Le politiste Jonathan Holslag dénonce, dans une tribune au « Monde », les liens historiques entre la firme chinoise de télécoms et le gouvernement de Pékin, principal acteur de sa spectaculaire expansion internationale.
Tribune. « Huawei est un groupe comme les autres, » a déclaré la secrétaire d’Etat chargée des télécoms, Agnès Pannier-Runacher, dans une interview accordée au Monde publiée le 10 avril, ajoutant : « Je suis ravie que Huawei (…) investisse sur notre marché. » N’est-il pas étrange qu’une haute responsable française proclame cela au moment où le président de la République essaie de persuader la Chine d’être plus ouverte aux entreprises européennes et de rééquilibrer les rapports commerciaux entre la Chine et l’Union européenne (UE) ? Non, Madame la secrétaire d’Etat, Huawei n’est pas un groupe comme les autres.
Laissons pour l’instant de côté la dimension sécuritaire, déjà abondamment commentée. Huawei n’est pas une entreprise semblable à ses concurrentes européennes, Nokia ou Siemens. Même si elle investit énormément dans la commercialisation de ses produits sur le marché mondial, même si elle est maintenant perçue comme une marque comme les autres, Huawei reste d’abord et avant tout un atout du capitalisme d’Etat chinois. Comme l’a dit son fondateur Ren Zhenfei, en 2012, « sans la protection du gouvernement, Huawei ne serait plus vivant. »
Huawei doit respecter une loi chinoise qui demande à toutes les entreprises nationales de partager leurs données avec le gouvernement de Pékin
Huawei a élargi sa position en trois étapes.
Au début, M. Ren, lui-même ancien militaire, a cultivé des relations privilégiées avec les forces armées chinoises, qui ont ouvert la voie à ses premiers contrats.

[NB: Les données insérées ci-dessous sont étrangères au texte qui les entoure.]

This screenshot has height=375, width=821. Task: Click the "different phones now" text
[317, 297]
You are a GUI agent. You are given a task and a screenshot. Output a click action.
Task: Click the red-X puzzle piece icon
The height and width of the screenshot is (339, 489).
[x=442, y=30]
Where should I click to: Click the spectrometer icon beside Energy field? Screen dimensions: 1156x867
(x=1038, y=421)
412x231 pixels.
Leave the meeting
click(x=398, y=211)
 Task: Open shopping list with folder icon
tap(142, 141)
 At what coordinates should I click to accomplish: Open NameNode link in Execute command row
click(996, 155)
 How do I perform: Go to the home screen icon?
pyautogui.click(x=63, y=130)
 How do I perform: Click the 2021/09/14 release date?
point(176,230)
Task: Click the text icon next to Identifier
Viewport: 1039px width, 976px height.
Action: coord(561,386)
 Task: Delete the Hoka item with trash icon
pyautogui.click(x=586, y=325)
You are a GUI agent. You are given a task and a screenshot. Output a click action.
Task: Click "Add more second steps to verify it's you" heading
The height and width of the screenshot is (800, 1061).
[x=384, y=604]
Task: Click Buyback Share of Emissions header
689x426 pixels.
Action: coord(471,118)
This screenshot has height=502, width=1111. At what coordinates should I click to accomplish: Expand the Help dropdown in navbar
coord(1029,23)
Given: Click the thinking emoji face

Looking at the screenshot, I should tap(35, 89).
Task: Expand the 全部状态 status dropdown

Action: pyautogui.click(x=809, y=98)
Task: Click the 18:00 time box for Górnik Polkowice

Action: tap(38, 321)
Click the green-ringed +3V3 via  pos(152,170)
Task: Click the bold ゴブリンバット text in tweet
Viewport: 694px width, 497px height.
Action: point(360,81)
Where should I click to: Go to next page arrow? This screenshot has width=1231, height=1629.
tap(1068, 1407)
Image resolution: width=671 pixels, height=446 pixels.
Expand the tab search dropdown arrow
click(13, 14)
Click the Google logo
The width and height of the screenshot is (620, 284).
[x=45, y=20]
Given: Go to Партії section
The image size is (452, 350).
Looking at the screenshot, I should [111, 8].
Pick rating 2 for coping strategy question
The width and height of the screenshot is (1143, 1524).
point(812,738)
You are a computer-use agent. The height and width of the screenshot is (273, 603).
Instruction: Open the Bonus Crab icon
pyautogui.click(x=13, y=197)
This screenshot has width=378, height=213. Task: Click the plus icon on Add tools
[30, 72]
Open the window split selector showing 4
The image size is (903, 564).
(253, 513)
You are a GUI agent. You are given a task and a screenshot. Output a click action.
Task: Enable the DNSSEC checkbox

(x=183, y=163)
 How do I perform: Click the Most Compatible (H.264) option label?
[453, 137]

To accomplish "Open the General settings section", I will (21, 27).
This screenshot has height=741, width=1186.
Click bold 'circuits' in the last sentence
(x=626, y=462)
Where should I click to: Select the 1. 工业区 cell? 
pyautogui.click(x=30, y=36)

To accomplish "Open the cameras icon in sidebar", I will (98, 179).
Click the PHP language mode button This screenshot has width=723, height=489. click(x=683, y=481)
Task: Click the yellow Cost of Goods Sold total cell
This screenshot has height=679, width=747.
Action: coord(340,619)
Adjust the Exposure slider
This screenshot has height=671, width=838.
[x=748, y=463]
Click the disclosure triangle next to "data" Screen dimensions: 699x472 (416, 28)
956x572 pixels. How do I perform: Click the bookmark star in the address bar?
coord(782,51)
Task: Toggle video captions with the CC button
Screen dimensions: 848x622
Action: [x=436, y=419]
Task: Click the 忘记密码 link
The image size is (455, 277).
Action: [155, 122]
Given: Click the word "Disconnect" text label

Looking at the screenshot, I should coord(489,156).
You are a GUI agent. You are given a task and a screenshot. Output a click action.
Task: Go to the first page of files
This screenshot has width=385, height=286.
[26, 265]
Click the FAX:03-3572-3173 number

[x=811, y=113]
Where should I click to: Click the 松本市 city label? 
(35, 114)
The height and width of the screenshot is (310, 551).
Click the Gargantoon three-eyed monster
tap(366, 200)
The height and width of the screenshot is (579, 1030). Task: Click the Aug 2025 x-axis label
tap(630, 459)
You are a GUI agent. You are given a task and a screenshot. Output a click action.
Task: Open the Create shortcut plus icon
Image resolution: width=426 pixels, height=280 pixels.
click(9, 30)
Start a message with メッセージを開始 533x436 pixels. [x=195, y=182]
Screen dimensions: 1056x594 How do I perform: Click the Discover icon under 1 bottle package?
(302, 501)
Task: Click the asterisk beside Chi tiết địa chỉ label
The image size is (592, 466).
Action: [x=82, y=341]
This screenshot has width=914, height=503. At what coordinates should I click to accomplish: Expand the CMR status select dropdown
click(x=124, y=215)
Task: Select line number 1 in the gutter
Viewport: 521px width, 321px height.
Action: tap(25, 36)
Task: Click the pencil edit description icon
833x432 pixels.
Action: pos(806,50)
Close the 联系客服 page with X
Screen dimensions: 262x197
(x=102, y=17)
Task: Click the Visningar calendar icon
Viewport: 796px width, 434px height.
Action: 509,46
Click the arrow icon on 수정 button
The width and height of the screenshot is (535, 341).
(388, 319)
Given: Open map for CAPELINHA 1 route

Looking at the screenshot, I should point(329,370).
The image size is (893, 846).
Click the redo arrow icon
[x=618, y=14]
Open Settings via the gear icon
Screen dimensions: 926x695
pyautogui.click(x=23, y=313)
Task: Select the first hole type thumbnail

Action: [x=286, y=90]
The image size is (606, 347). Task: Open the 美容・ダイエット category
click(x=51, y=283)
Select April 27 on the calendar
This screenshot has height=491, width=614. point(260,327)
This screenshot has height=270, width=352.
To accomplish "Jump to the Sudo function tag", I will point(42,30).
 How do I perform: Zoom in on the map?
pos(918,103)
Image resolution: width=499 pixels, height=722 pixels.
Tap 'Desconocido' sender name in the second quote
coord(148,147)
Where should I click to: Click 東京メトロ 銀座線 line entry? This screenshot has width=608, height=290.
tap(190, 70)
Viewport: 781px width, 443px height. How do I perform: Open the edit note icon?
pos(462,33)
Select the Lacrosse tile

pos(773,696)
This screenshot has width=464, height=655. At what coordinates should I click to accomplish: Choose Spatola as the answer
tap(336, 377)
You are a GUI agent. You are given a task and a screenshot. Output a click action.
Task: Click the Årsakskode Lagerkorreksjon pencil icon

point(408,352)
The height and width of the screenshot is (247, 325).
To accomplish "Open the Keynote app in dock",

La deuxième étape a été de persuader le gouvernement de limiter la présence des entreprises européennes sur le marché chinois. Pékin a effectivement changé la réglementation des investissements. En 2000, des entreprises étrangères contrôlaient encore plus de 50 % du marché chinois de la téléphonie mobile ; en 2010, ce n’était plus que 10 %, et Huawei en contrôlait 45 %.
Un risque de sécurité
Avec une telle protection sur un marché de 1,4 milliard de consommateurs, Huawei ne pouvait que grandir très rapidement. De plus, l’entreprise a bénéficié d’un soutien financier inédit.
Officiellement, Huawei n’est pas une entreprise d’Etat, mais la structure de propriété de l’entreprise reste aussi nébuleuse. En 2009, des actionnaires chinoises ont injecté près de 4,5 milliards d’euros, un énorme montant. L’identité de ces investisseurs reste inconnue. Le gouvernement a mis à la disposition au moins 870 millions d’euros des subventions. Cela, en plus des restrictions imposées aux investisseurs étrangers, a permis d’agrandir sa capacité de production et de baisser les prix de ses produits beaucoup plus que ceux de ses concurrents.